[Begin RECORD EXTRACTS]
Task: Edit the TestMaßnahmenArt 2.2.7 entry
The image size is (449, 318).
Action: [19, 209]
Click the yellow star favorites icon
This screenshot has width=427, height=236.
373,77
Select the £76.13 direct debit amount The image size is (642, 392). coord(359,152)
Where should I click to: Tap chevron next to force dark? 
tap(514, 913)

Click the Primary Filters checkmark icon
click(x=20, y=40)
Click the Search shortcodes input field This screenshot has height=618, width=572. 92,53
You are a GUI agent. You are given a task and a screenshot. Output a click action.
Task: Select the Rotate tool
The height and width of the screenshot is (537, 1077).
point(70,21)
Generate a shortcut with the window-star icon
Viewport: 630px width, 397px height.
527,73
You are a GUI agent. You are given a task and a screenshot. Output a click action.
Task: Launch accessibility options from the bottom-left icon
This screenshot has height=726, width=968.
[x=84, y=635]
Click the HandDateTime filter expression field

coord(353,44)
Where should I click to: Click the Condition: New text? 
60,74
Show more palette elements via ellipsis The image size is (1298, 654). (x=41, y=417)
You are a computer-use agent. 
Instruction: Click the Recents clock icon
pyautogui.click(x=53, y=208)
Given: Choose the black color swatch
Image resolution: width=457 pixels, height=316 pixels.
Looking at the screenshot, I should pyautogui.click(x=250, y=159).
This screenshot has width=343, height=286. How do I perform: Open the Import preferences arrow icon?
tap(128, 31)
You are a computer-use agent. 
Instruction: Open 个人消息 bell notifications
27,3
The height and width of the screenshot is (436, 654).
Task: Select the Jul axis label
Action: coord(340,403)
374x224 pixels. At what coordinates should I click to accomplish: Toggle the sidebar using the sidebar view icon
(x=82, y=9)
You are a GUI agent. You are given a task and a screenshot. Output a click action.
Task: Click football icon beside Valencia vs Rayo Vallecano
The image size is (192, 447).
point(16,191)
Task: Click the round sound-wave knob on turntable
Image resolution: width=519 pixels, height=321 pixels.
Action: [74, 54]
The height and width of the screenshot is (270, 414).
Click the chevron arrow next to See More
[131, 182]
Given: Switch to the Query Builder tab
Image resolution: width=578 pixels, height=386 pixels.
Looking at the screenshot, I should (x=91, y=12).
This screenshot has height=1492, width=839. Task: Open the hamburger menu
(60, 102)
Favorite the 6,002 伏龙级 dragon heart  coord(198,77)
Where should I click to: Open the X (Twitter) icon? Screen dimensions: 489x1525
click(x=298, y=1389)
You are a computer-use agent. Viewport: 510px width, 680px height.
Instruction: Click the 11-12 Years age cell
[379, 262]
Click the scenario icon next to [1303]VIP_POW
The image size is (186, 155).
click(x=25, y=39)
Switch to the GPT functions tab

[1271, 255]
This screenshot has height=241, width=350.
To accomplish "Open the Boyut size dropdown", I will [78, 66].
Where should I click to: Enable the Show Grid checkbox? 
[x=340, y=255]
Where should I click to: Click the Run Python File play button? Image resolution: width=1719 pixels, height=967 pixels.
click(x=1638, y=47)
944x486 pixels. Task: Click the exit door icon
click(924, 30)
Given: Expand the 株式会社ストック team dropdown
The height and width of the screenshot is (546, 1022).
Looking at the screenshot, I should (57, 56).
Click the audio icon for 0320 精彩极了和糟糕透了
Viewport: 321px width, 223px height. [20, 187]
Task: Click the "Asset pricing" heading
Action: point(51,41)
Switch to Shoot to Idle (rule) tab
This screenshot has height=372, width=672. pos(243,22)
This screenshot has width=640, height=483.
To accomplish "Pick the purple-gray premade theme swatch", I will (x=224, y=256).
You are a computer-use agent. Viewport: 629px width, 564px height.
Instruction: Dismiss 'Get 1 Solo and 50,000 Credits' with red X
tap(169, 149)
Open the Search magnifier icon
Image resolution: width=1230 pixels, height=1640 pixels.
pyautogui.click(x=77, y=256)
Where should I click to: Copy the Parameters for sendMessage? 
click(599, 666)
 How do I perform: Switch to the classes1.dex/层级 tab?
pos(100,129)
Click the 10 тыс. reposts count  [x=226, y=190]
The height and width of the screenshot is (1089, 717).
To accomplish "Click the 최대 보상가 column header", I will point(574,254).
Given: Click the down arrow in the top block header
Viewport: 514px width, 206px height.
[End RECORD EXTRACTS]
**DESCRIPTION OF THE TASK**
Rewrite everything from the line containing "Where should I click to: Copy" down to the end of the records, requests included. Multiply each coordinate in the answers by 0.2 and round it to a whole number, with halves rounded up.

**FINISHED TASK**
Where should I click to: Copy the Parameters for sendMessage? 
click(120, 133)
 How do I perform: Switch to the classes1.dex/层级 tab?
pos(20,26)
Click the 10 тыс. reposts count  [x=45, y=38]
The height and width of the screenshot is (1089, 717).
To accomplish "Click the 최대 보상가 column header", I will point(115,51).
Given: Click the down arrow in the top block header
Viewport: 514px width, 206px height.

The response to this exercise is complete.